Anyone who has taken a model through validation in a bank knows these three properties, not raw accuracy, are what model risk management interrogates. SR 11-7 and its European equivalents were written for exactly this: systems whose outputs cannot be explained or reproduced do not clear governance, however impressive the demo.

The division of labor

LLMs still belong in quantitative systems, in the places where they are strong. They are good at synthesis across messy sources, at translating a typed result into an explanation a human can act on, at deciding that a situation is unusual enough to escalate, and at operating the surrounding workflow: fetch, compare, summarize, notify. In most institutions that work, not the modeling, is the bottleneck.
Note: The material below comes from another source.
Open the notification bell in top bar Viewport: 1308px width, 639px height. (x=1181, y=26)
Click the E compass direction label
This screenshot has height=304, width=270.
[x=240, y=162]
The pattern generalizes well beyond trading. A fraud triage agent should read scores from a model server, never estimate them. A credit workflow agent should call the pricing engine, never approximate it. In each case the deliverable is the same: a hard contract at the boundary, typed structures crossing it, and an enumerated action space on the far side.

The teams that ship durable agentic systems in finance over the next two years will be the ones who decided, early and in the architecture, which layer is allowed to do arithmetic. Draw that line before your agent draws it for you.